(Renungan pendek tentang kritik sastra)
Oleh :
R Giryadi*
|
Usia sastra Indonesia (modern) belum panjang. Karena
usia belum panjang, maka ilmu-ilmu yang mempelajari tentang sastra Indonesia
belum panjang. Karena belum panjangnya ilmu atau teori tentang sastra, patutkah
kita bertanya tentang kritik sastra? Karena tradisi belum panjang itupulalah
timbul pertanyaan-pertanyaan. Apakah kita sudah memiliki cara pandang (ilmu)
sendiri dalam memahami sastra (Indonesia) yang usianya belum panjang? Bagaimana
dengan kondisi kritik sastra kita?
Sebelum masuk ke pertanyaan yang
membingungkan ini, marilah kita lihat situasi sastra kita. Sastra (modern) kita
merupakan ‘warisan’ sastra Barat. Karena warisan sastra Barat, maka mau tidak
mau, struktur sastra, baik itu puisi, cerpen, novel, dan naskah drama, adalah
struktur berfikir orang Barat, yang konstruktif dan analitis. Karena itu
ilmu-ilmu sastra yang kita baca sampai hari ini adalah ilmu-ilmu atau teori
sastra Barat.

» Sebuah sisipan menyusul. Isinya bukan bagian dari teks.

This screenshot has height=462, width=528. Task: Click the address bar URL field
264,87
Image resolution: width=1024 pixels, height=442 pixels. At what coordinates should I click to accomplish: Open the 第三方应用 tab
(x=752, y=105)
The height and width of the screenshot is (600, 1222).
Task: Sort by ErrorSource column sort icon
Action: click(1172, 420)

Karena berkembangnya ilmu sastra Barat, maka mau tidak mau, dalam
memahami sastra adalah dengan cara orang Barat.
Tradisi sastra (modern) kita adalah
hasil dari politik etis bangsa Barat yang berkembang beberapa abad sebelumnya.
Sastra Barat, dibawa oleh mereka yang mendapat ‘pulung’ bisa belajar ke Eropa.
Disana mereka mempelajari seluruh sastra Barat yang dibangun dari tradisi
berfikir secara terstruktur. Sementara kita tahu, mereka yang berkesempatan
belajar sastra di Barat, kemudian membawa tradisi sastra Barat. Maka setelah
para kaum pelajar membawa sastra Barat, sejarah sastrapun ditulis. Dan sejak
penulisan sejarah sastra, maka munculah teori-teori tentang sastra Indonesia.
Setelah muncul teori maka munculah kritik.
Karena tradisi (ber) sastra adalah
tradisi Barat, maka mau tidak mau, teori sastra adalah teori sastra Barat, dan
tentunya juga kritik sastra (cara) barat. Maka kita mengenal banyak teori, dan
kritik sastra dengan cara berpikir orang Barat.
Jika melihat perkembangan dalam dunia kritik sastra,
kita mengenal konsep formalisme, strukturalisme, Marxis, pasca-Marxis, dan
pascastrukturalisme, termasuk pascamodern. Kaum formalis membatasi kritik pada
level tekstual dan teknik-metodelogis. Strukturalisme ternyata telah melakukan
pembunuhan terhadap subyek dalam menerapkan kritiknya.
Pascastruktural hanya menjadikan kritik sebagai wacana,
reproduksi makna, melakukan decentering terhadap logosentris, dekontruksi
terhadap struktur, dan melakukan strukturasi sehingga melakukan penngrusakan
struktur dan melampaui struktur itu sendiri.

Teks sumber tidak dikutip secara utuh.